* _DATA PROVIDED_

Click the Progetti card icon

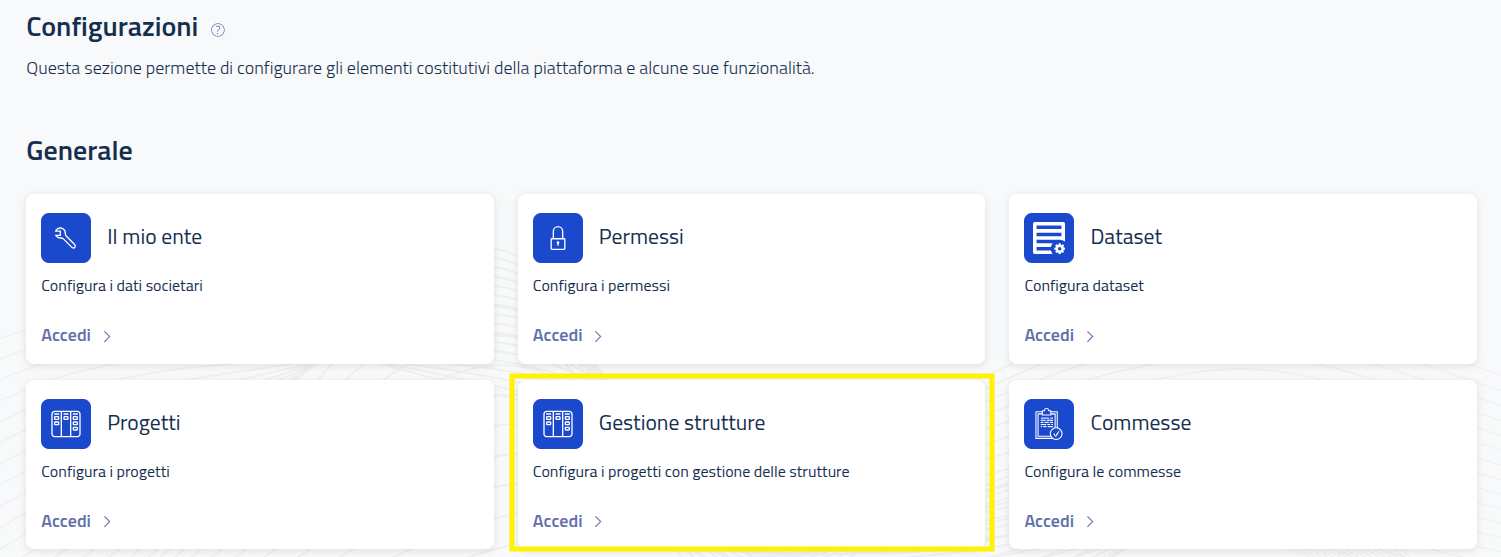click(66, 424)
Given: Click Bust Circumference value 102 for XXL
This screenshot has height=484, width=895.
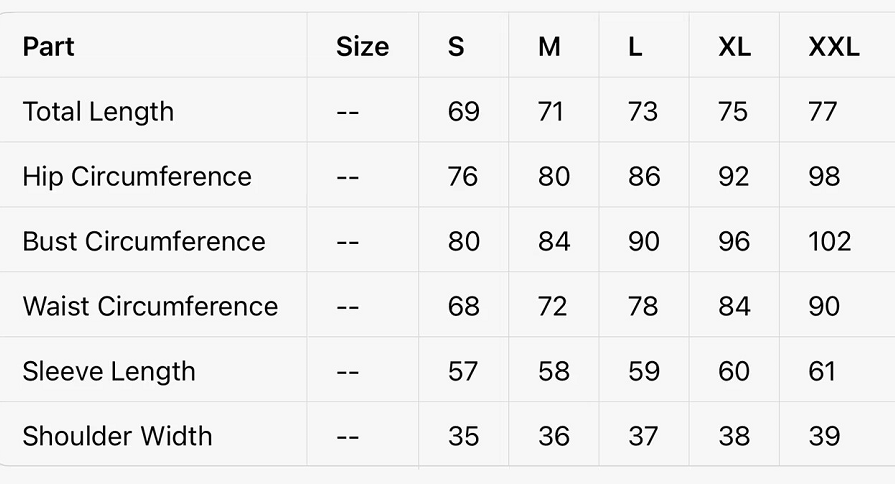Looking at the screenshot, I should coord(829,241).
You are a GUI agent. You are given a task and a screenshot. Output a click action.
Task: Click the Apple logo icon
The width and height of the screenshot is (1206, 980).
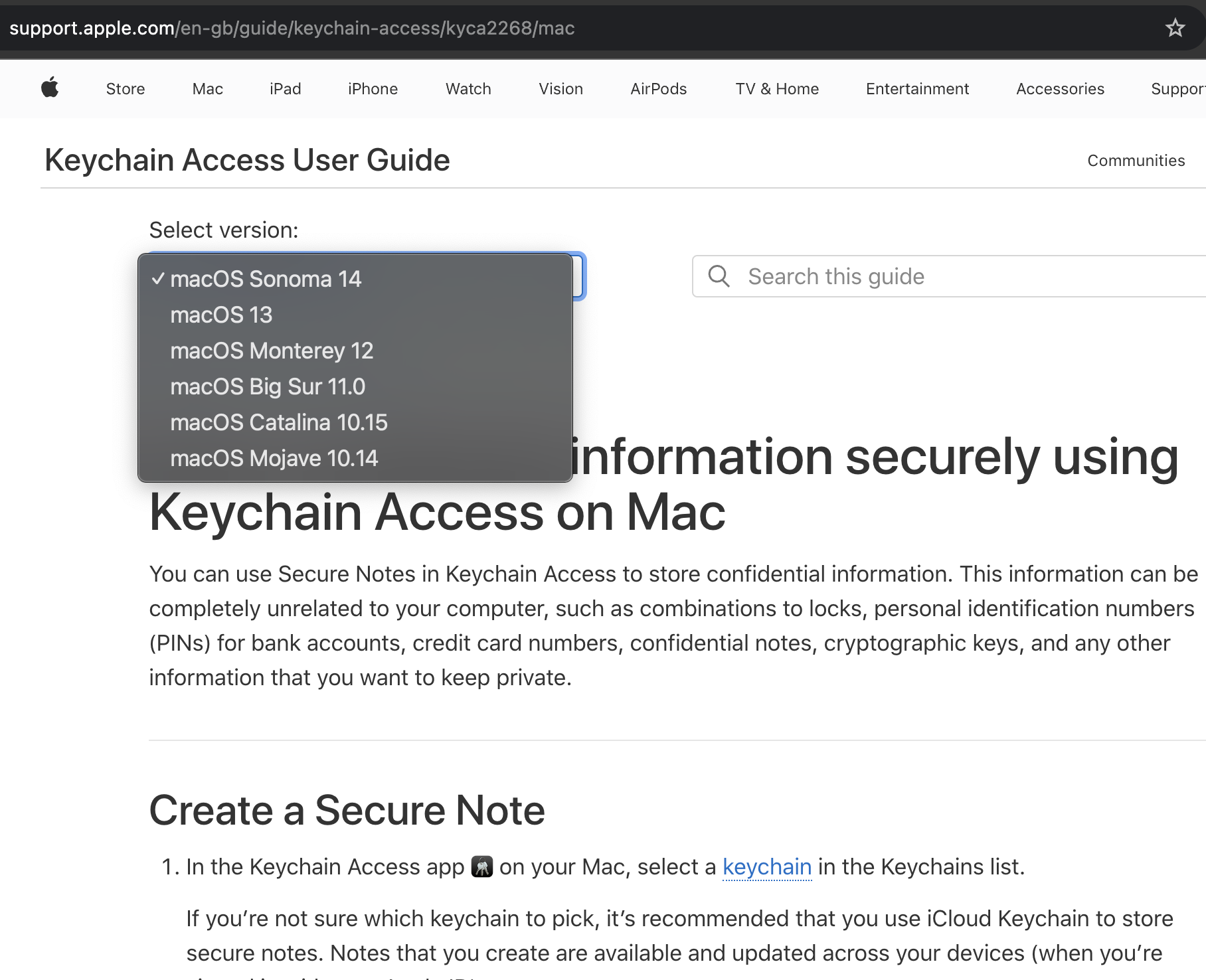click(50, 88)

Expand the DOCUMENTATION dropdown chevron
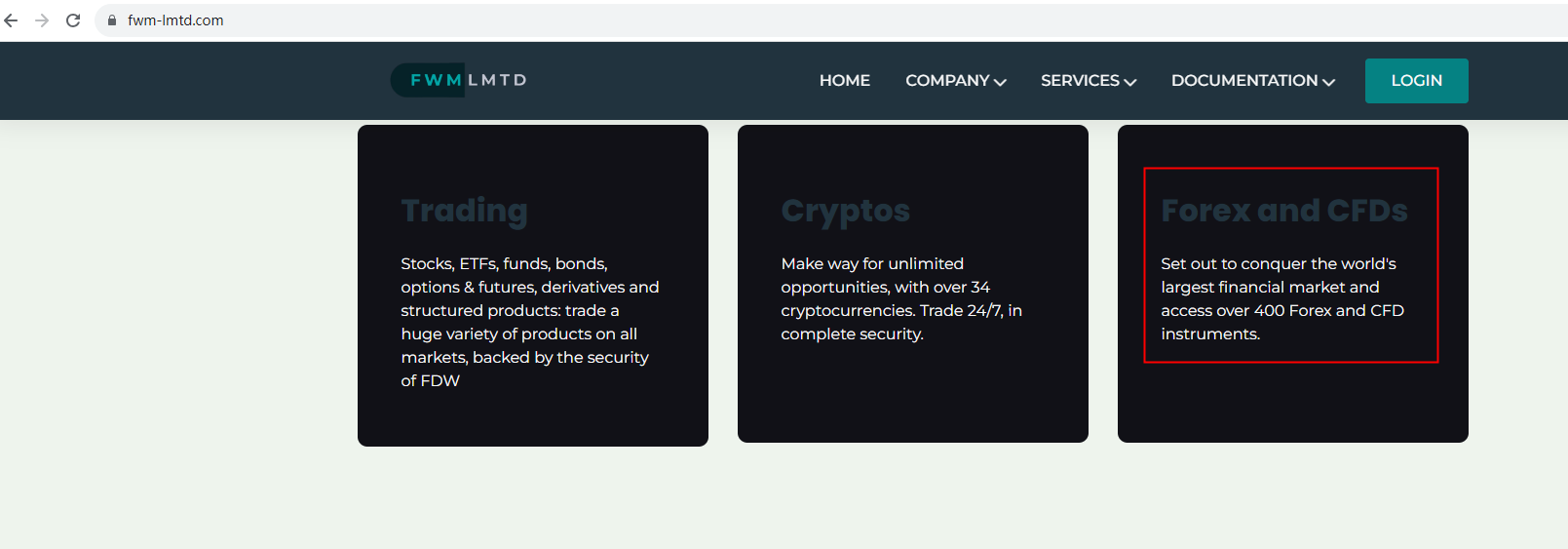coord(1329,82)
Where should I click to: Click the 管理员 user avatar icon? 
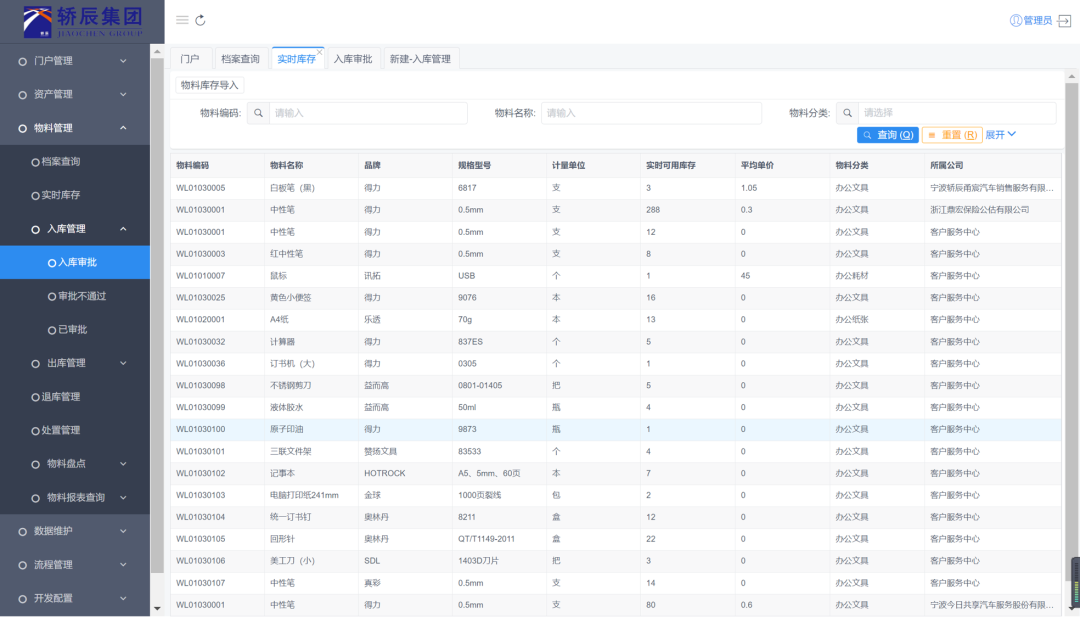coord(1016,20)
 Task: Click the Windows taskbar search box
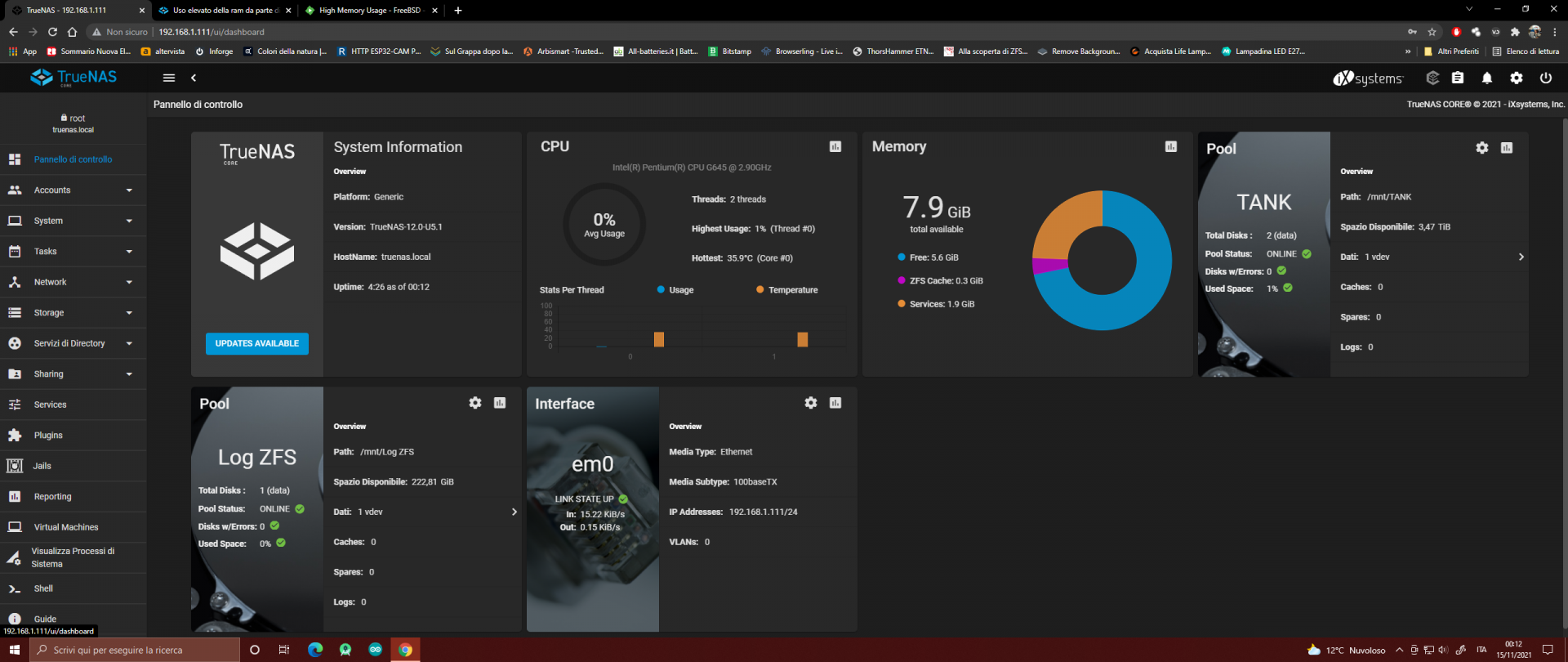coord(135,651)
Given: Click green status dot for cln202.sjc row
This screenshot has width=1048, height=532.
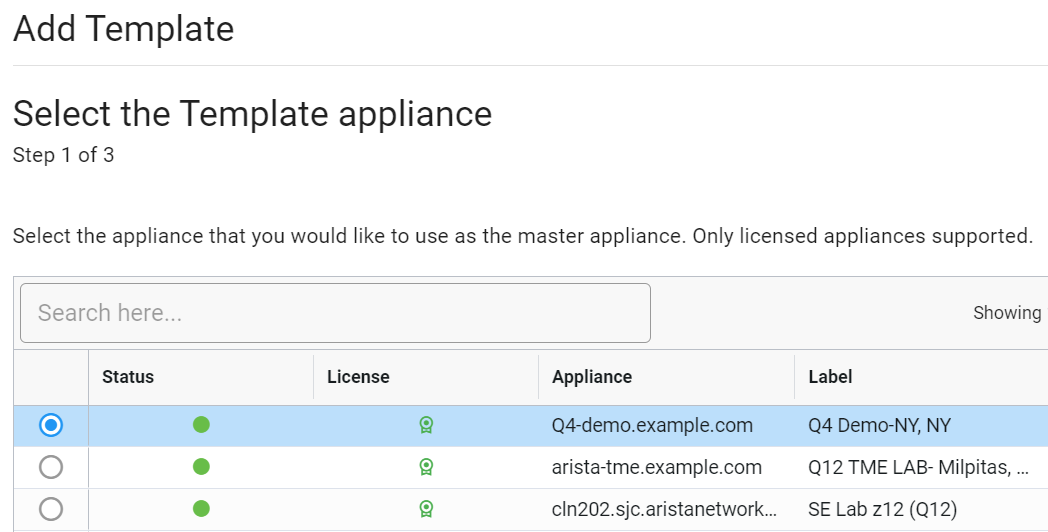Looking at the screenshot, I should [201, 509].
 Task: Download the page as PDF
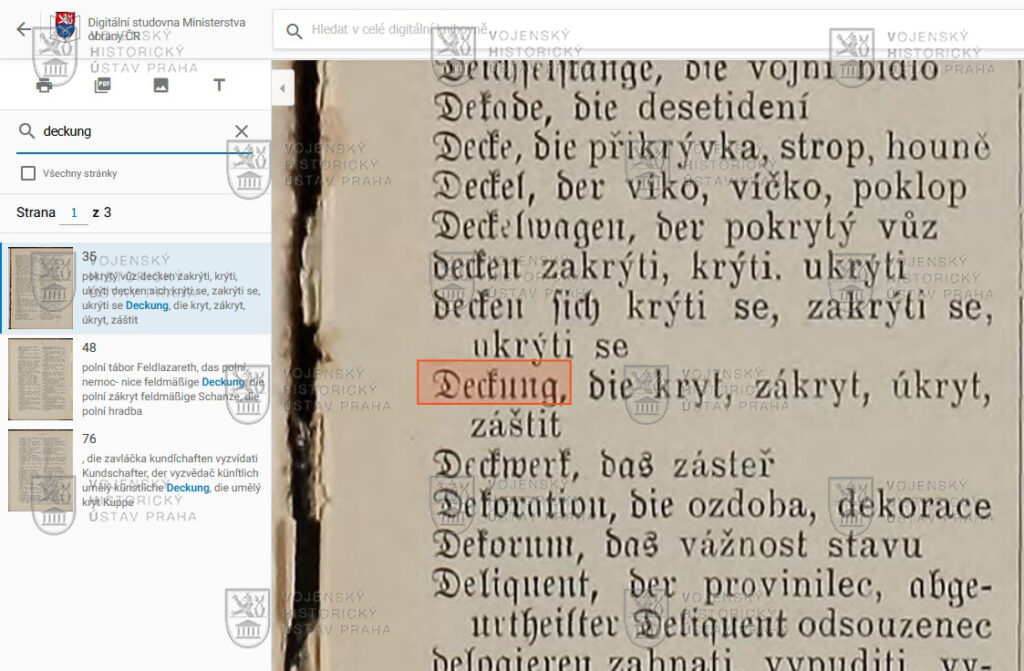102,86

* _REQUIREMENT_
Your answer should be a precise transcript of the entries, minus the pictures.

* _SOLVED EXERCISE_
Click the Progetti card icon

click(66, 424)
Given: Click Bust Circumference value 102 for XXL
This screenshot has height=484, width=895.
Looking at the screenshot, I should coord(829,241).
You are a GUI agent. You are given a task and a screenshot. Output a click action.
Task: Click the Apple logo icon
The width and height of the screenshot is (1206, 980).
click(50, 88)

Expand the DOCUMENTATION dropdown chevron
coord(1329,82)
Where should I click to: Click the 管理员 user avatar icon? 
coord(1016,20)
 Task: Click the Windows taskbar search box
coord(135,651)
Given: Click green status dot for cln202.sjc row
This screenshot has width=1048, height=532.
Looking at the screenshot, I should [201, 509].
 Task: Download the page as PDF
102,86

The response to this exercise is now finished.